# Instructions for the task:
Return, unaltered, every line from the beginning of the material below up to and including the one with "This screenshot has width=1400, height=847.".

# Recorded data:
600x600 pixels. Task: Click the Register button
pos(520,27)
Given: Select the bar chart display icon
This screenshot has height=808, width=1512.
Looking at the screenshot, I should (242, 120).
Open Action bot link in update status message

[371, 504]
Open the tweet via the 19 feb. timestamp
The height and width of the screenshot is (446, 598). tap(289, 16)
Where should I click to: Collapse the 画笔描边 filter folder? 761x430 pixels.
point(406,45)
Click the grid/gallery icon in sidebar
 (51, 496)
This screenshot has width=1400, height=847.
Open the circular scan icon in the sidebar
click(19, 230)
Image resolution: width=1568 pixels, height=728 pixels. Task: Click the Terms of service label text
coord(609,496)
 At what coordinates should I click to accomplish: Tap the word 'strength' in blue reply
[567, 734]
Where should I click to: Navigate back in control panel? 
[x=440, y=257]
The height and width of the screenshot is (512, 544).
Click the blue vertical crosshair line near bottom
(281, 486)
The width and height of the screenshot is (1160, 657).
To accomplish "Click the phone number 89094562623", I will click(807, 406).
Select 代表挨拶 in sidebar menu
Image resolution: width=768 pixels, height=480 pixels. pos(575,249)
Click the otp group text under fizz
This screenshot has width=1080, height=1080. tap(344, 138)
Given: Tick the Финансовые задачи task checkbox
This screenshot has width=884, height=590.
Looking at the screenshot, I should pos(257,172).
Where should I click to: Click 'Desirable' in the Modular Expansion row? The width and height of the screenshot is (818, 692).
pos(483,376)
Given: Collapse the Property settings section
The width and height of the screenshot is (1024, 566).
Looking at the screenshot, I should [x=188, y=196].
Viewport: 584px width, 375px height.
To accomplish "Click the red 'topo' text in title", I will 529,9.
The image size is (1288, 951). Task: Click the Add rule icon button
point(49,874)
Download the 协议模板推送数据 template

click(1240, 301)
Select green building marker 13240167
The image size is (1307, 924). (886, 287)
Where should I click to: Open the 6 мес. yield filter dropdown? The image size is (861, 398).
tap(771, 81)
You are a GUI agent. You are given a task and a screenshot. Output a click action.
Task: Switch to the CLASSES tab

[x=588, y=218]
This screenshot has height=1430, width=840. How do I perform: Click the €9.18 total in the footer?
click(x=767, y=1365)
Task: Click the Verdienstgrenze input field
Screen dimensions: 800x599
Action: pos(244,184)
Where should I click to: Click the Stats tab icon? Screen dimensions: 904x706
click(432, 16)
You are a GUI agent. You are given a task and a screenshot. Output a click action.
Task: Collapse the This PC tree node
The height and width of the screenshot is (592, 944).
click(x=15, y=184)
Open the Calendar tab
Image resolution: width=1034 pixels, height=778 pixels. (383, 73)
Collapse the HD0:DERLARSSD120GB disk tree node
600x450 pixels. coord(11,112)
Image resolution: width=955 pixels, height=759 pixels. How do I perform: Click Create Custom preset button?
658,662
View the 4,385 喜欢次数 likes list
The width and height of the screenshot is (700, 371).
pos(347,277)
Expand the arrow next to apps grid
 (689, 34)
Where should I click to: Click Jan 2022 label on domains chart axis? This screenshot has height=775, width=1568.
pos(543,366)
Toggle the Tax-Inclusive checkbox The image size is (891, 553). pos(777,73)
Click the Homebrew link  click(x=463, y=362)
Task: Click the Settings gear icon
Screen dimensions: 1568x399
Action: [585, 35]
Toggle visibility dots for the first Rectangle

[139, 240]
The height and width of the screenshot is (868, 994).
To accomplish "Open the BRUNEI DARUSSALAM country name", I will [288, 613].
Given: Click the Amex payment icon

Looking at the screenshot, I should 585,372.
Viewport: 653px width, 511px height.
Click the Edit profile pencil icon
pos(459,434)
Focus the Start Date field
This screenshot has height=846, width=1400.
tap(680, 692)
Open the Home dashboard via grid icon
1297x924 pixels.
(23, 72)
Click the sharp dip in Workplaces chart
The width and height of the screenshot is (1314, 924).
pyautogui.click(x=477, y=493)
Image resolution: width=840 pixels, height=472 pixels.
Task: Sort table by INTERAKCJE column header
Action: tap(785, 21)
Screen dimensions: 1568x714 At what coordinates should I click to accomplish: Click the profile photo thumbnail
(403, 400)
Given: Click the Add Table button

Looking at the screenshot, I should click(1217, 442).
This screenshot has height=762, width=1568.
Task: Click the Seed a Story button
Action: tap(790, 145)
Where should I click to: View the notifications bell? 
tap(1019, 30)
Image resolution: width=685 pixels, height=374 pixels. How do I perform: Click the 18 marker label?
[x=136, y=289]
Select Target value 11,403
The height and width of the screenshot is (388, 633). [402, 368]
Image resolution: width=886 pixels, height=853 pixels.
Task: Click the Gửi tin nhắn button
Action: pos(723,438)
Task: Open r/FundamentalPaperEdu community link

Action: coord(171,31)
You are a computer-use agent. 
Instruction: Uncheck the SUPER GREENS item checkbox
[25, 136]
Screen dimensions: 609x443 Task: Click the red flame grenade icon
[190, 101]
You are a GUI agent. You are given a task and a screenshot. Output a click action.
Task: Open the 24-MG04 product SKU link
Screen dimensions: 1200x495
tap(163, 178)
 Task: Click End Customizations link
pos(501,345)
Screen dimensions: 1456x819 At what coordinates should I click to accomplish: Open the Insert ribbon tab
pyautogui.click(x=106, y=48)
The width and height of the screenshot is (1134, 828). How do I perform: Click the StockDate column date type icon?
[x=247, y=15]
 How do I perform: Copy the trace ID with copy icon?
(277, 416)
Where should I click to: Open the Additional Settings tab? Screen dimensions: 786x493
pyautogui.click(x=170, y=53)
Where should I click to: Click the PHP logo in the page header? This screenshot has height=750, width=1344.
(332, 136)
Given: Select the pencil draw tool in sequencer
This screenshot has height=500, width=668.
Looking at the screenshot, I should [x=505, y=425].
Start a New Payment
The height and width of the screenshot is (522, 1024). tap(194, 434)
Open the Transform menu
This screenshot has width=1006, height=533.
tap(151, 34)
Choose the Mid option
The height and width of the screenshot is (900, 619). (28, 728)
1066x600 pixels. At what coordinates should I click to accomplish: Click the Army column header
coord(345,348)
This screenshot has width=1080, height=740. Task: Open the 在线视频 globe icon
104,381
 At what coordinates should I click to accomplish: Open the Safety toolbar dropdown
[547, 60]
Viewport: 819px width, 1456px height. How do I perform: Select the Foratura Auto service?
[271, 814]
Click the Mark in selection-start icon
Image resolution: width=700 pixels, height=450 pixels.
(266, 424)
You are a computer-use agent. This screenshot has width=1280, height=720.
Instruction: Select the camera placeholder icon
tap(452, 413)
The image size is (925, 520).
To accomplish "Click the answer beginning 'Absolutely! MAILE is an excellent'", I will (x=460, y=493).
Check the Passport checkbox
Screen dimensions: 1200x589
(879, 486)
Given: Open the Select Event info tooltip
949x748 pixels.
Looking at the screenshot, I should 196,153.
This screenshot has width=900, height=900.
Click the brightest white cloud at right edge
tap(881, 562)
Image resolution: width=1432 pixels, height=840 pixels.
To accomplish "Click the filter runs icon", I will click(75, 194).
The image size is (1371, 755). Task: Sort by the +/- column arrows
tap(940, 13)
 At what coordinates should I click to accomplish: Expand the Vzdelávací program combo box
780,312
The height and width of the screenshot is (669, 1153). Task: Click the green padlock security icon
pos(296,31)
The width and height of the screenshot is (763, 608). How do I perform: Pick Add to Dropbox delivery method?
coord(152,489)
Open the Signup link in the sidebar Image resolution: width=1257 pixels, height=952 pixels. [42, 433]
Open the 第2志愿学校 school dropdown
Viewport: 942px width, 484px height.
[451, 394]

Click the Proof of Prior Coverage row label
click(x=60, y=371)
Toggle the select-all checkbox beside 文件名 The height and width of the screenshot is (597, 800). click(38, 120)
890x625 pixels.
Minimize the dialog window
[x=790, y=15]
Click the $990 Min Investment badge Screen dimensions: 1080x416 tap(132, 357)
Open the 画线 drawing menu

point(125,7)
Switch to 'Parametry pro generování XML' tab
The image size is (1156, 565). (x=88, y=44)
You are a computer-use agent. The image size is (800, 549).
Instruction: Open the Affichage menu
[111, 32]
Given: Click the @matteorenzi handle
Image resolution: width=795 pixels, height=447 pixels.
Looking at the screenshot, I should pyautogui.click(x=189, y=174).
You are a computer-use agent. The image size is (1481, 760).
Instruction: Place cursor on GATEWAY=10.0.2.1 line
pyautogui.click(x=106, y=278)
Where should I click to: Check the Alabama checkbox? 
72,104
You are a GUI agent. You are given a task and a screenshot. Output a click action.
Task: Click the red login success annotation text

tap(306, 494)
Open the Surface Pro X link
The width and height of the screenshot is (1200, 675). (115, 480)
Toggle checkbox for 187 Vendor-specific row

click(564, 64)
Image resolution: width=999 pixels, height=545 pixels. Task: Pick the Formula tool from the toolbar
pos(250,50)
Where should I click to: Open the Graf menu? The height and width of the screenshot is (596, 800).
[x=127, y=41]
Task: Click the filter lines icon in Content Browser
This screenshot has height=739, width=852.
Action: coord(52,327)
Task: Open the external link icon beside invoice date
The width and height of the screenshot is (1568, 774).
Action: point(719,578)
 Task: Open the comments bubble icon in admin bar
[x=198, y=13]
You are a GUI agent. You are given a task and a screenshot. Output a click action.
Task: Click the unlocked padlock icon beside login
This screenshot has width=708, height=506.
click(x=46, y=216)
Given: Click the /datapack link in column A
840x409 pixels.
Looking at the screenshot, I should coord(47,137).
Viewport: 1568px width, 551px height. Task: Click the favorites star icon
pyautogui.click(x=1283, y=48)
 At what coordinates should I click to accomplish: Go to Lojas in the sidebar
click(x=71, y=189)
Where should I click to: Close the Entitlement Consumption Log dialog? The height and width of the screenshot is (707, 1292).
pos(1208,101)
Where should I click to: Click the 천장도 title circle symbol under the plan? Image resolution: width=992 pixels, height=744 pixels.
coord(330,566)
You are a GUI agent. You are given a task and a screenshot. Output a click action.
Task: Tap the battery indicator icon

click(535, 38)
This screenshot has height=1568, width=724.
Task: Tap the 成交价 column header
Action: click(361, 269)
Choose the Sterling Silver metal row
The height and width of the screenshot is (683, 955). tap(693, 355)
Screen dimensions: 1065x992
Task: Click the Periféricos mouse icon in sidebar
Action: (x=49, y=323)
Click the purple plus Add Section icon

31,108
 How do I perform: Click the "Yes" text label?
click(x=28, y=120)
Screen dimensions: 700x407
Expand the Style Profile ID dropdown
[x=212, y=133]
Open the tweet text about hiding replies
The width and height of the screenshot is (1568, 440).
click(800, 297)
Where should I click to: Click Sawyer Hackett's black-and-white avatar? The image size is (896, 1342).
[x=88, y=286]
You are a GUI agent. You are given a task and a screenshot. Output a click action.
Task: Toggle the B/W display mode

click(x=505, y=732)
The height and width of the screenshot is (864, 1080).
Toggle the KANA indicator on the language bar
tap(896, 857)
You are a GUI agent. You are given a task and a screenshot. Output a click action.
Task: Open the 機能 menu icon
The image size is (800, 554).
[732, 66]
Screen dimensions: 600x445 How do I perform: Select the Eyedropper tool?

# Finished exercise:
600x600 pixels. Task: Click the Register button
pos(520,27)
Given: Select the bar chart display icon
This screenshot has height=808, width=1512.
Looking at the screenshot, I should (242, 120).
Open Action bot link in update status message

[371, 504]
Open the tweet via the 19 feb. timestamp
The height and width of the screenshot is (446, 598). tap(289, 16)
Where should I click to: Collapse the 画笔描边 filter folder? 761x430 pixels.
point(406,45)
Click the grid/gallery icon in sidebar
 (51, 496)
This screenshot has width=1400, height=847.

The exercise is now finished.